It’s not conjecture: The Scottish Deerhound existed before recorded history. Archeological evidence in the way of Roman pottery found in Argyll in western Scotland, and standing stones, such as the Hilton of Cadboll Stone, suggest that dogs closely resembling Deerhounds existed around the first century.
Descriptive names for these dogs, names such as “Scotch Greyhound,” “Rough Greyhound,” and “Highland Deerhound” identified the purpose, rather than the species of dog, but drawings leave little doubt what they were. Hounds, typically a pair of them, were “slipped” to course and dispatch the deer. Later, with the introduction of firearms, they were used to track deer, or follow a wounded one to bring it to bay.
Soon, the term, ‘Deerhound” was applied to the dogs specifically suited for the pursuit and killing of deer. In the 16th century, Hector Boece’s, the “History of Scotland” contains what many believe to be the earliest mention of the Scottish Deerhound.
Deerhounds were so highly regarded that in the Middle Ages, only royalty and nobility could own a Scottish Deerhound, and this exclusive ownership endangered the continuance of the breed. Game became harder to find in England,and Greyhounds soon took the place of larger Deerhounds. In Scotland, Highland Chieftains initially assumed exclusive ownership of the dogs, but with the collapse of the clan system after Culloden in 1745, things looked dire for the breed.

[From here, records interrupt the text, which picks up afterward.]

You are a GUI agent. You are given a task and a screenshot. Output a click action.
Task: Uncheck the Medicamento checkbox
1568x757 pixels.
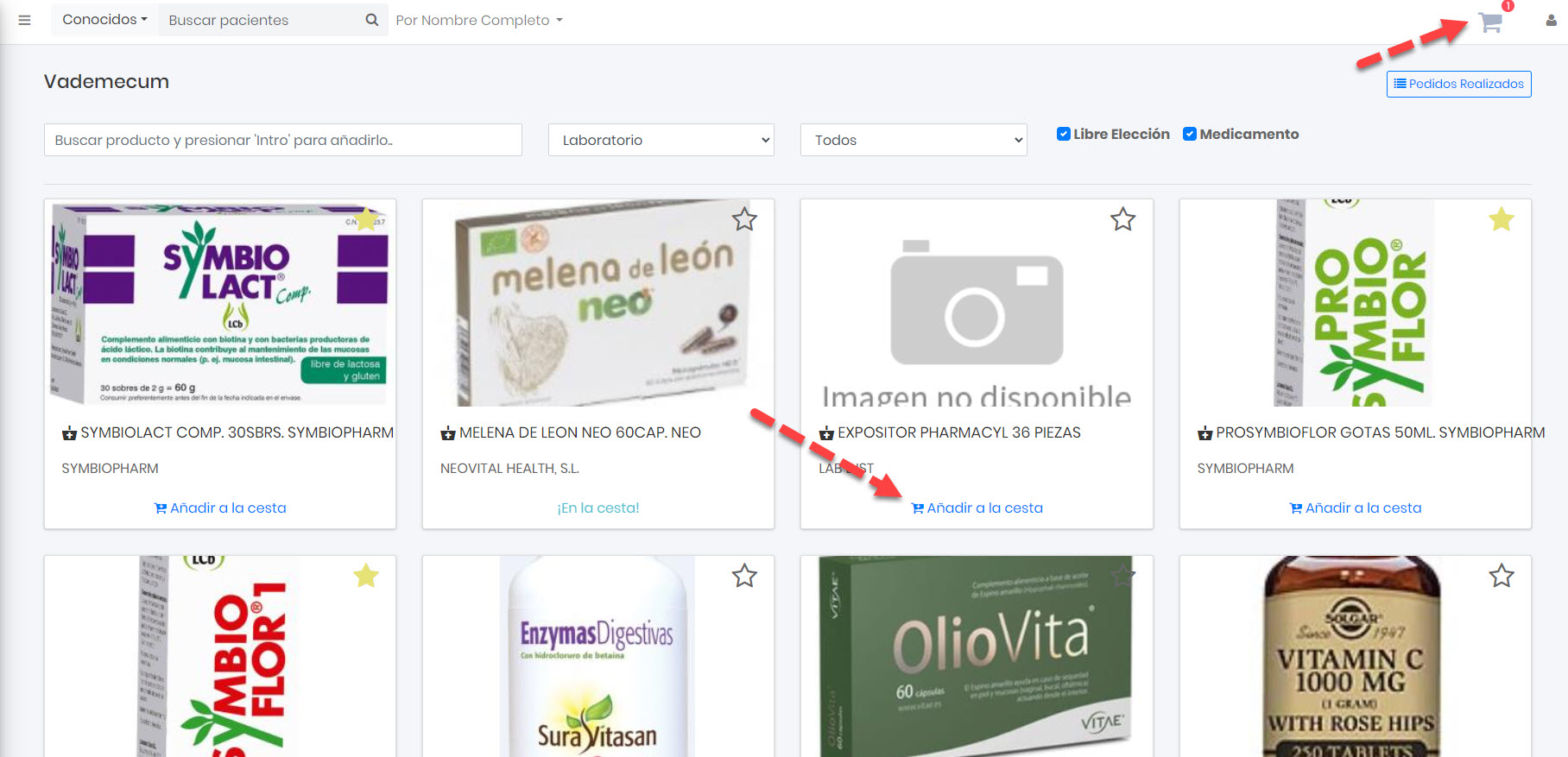[x=1189, y=134]
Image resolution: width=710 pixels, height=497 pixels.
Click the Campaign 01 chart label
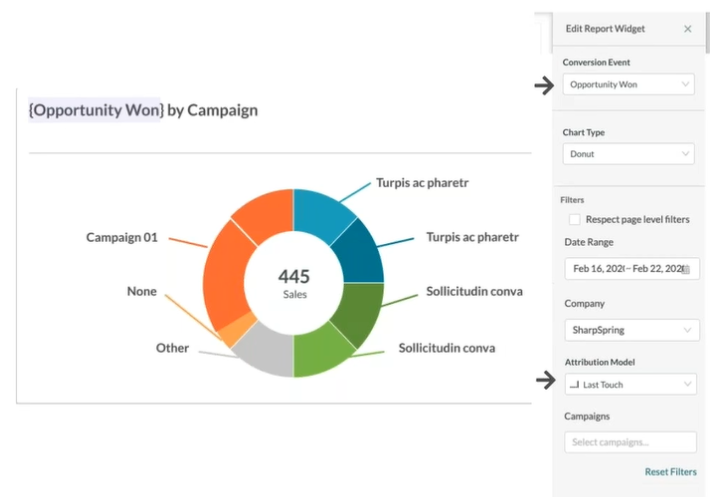coord(122,238)
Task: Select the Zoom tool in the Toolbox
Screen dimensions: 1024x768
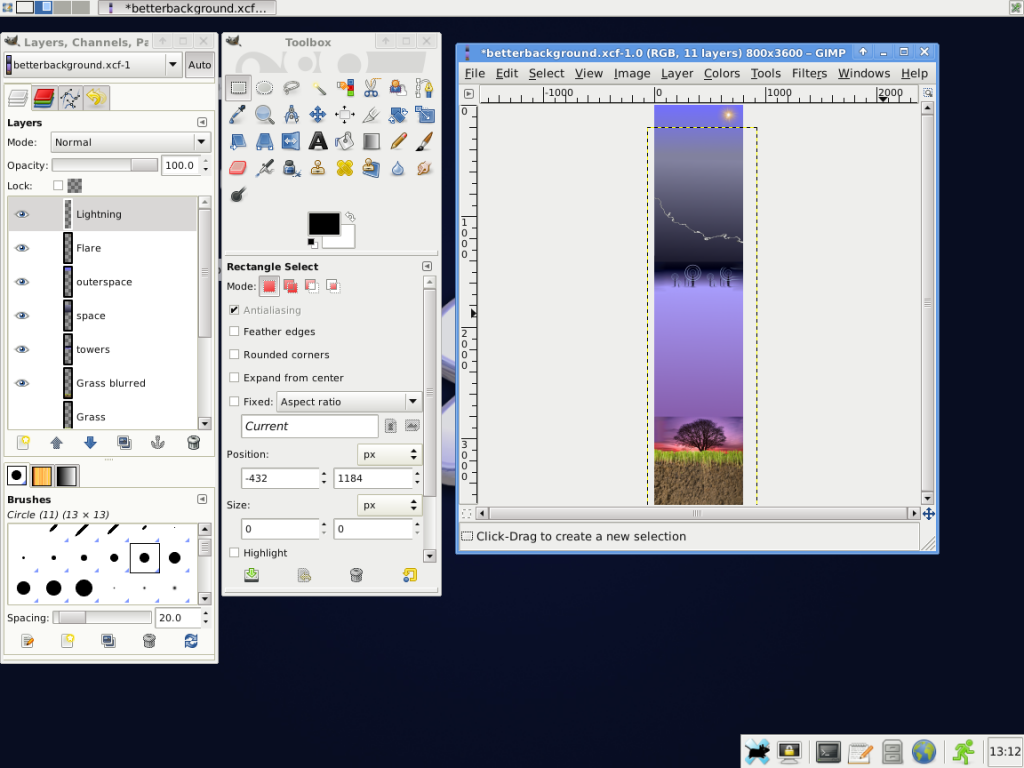Action: 264,114
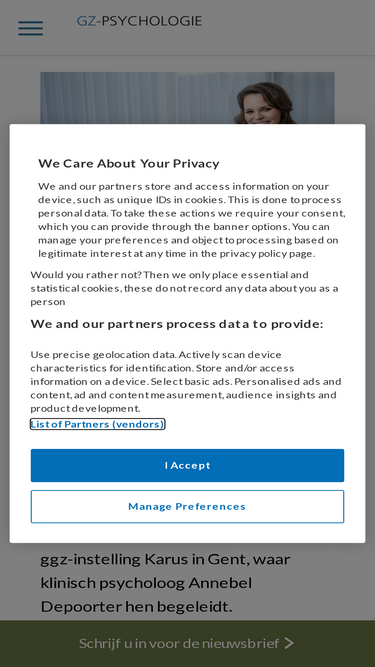Image resolution: width=375 pixels, height=667 pixels.
Task: Click the dimmed header bar beside the logo
Action: tap(289, 28)
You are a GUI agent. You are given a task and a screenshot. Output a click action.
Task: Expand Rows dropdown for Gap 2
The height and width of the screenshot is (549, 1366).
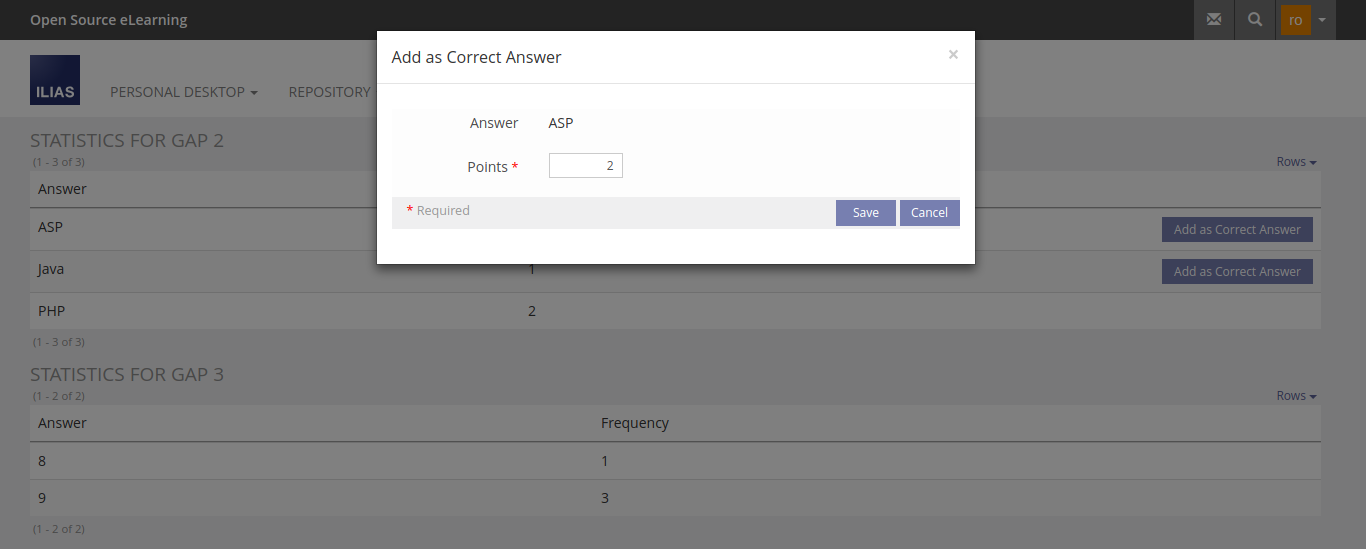coord(1296,162)
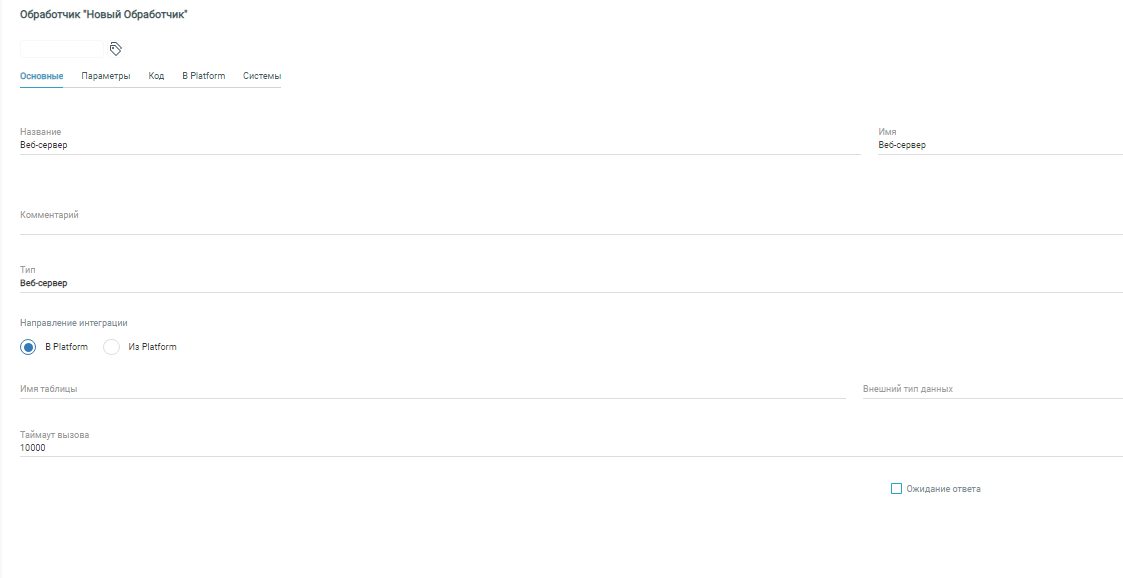Click the tag icon beside the empty input
Image resolution: width=1123 pixels, height=578 pixels.
coord(115,49)
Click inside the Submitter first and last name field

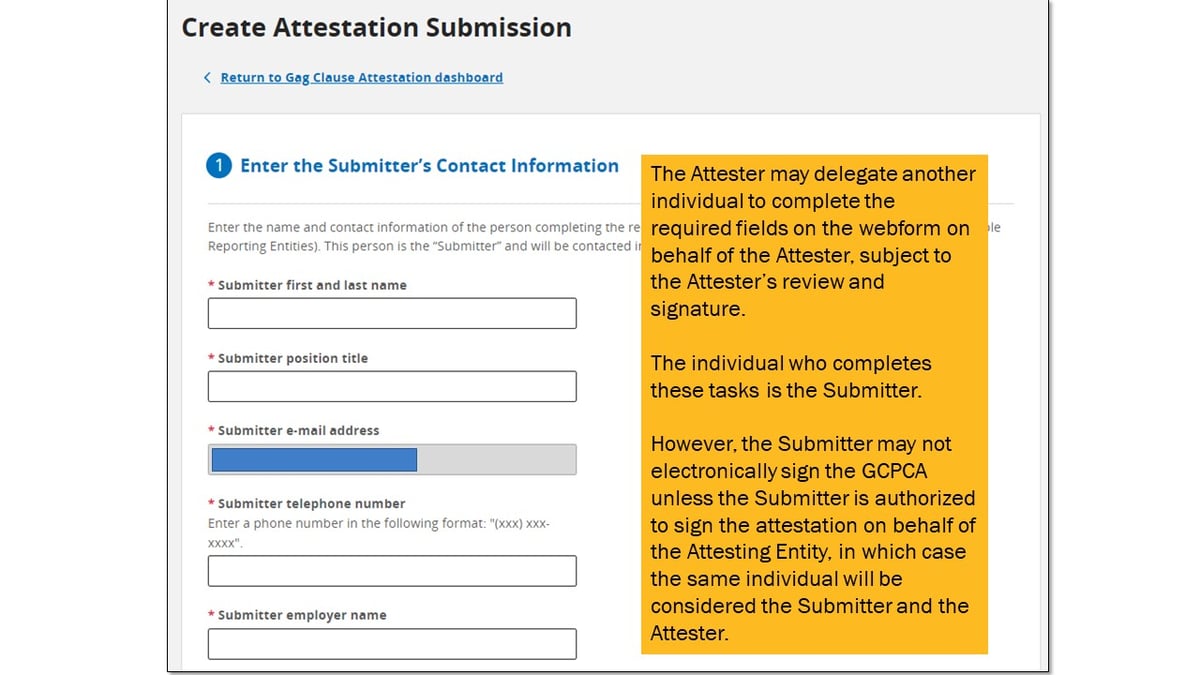[391, 313]
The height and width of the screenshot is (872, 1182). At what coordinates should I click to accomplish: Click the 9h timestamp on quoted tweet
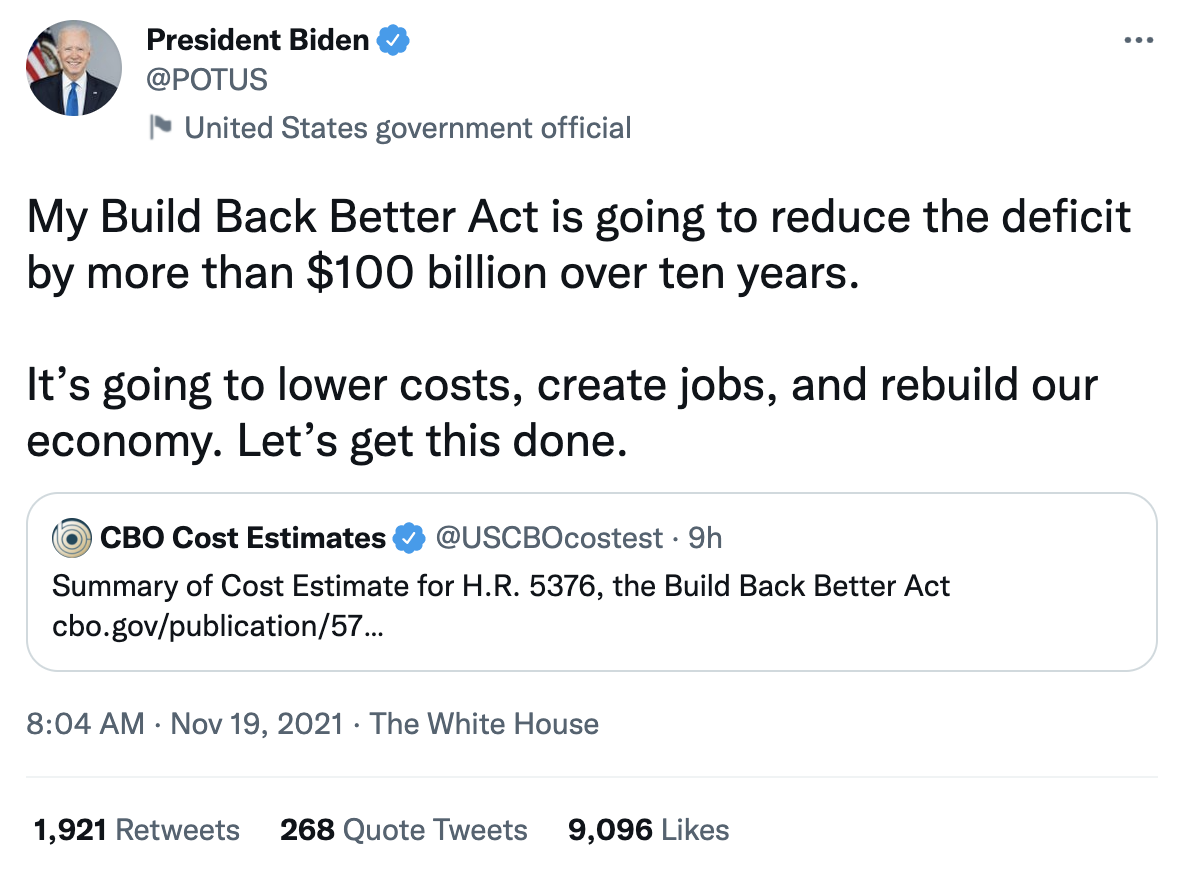point(705,538)
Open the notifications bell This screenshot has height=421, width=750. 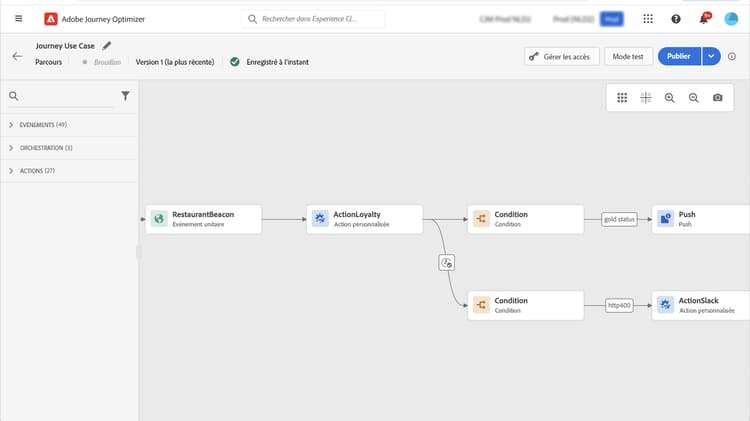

As Deerhounds reached a critically low state in numbers, a few gentlemen’s kennels did work to preserve the breed. Two brothers, Archibald and Duncan McNeill, started a breeding program in 1825, and or four other gentlemen farmers did the same. With their effort, the Deerhound was slowly returned to its former perfection, but their usefulness came into question when people like John Walsh wrote in “Dogs of the British Islands “ (1878) that the breed was “now more ornamental than useful.” The arrival of breech-loading rifles in the 19th century further aggravated the breed’s decline as deer were now much easier to hunt.
Still, their size and elegance made them a favorite of country gentlemen. Sir Walter Scott, a Deerhound owner, himself, helped resurrect and promote appreciation for the breed when he wrote about Deerhounds as “the most perfect creatures of heaven.” Queen Victoria further helped the cause by owning the only Deerhound on record in Britain. By 1892, British Deerhound Club was formed with the first Scottish Deerhound being AKC registered in the United States in 1886.
Challenges still lay ahead, however. After World War I, many large estates in England and Scotland were broken up resulting in a decline in the Deerhound population. World War II brought with it food shortages making it difficult for many owners and breeders to feed the large dogs, and it’s said that some Deerhounds were killed and eaten. A small, single minded group of Deerhound fanciers kept the breed from vanishing altogether and enabled the breed to continue to gain in numbers until present day. We are forever grateful to them for preserving one of the few breeds that has changed very little in the last several hundred years.